Comments () | Published November 18, 2013

The lights of the Washington Monument have been off for a week, and most people have adjusted, more or less, to its absence in the nighttime Washington skyline. The lights were turned off so workers could remove the 500 tons of scaffolding that enabled them to perform $15 million in earthquake damage repairs, beginning early this year. The monument will reopen and the lights will go back on in spring 2014.

Carol B. Johnson of the National Park Service says the removal project will last two to three months. “Spring” is as specific as she’ll get regarding an opening date. “They are still working on the 160-foot level and below,” she said. The work is 85 percent complete on the exterior and 50 percent complete on the interior. “By the time the scaffolding is down the exterior work will be done,” Johnson says. After the work is done on the monument itself, the plaza will be put back in place.

“They removed a large portion of the plaza so it wouldn’t be damaged by scaffolding,” Johnson said. “Each of those plaza pieces is marked, and they will be put back in exactly the same place they were removed from.” After that comes landscaping.

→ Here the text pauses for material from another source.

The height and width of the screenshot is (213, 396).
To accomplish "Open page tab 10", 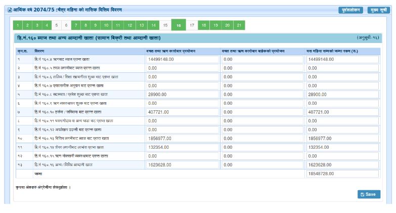I will click(106, 25).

The repaired monument will open with a “refreshed” look and new exhibits for the estimated 700,000 people who visit each year, according to Johnson. It is the only monument that requires tickets, due to the elevator ride from the ground to the top—500 feet up—and back down again. There also are stairs, 897 of them, but they are no longer open to the public.

This is the second time the monument has been encased in scaffolding in the past 24 years. The last time was from 1989 to 2000 for a restoration project. The scaffolding—then and now—has always had its fans, who consider it “Christo-like,” especially when lit up at night. Nonetheless, the wrapping must come off. “After all, it’s the Washington Monument,” said Robert Vogel, superintendent of the Mall.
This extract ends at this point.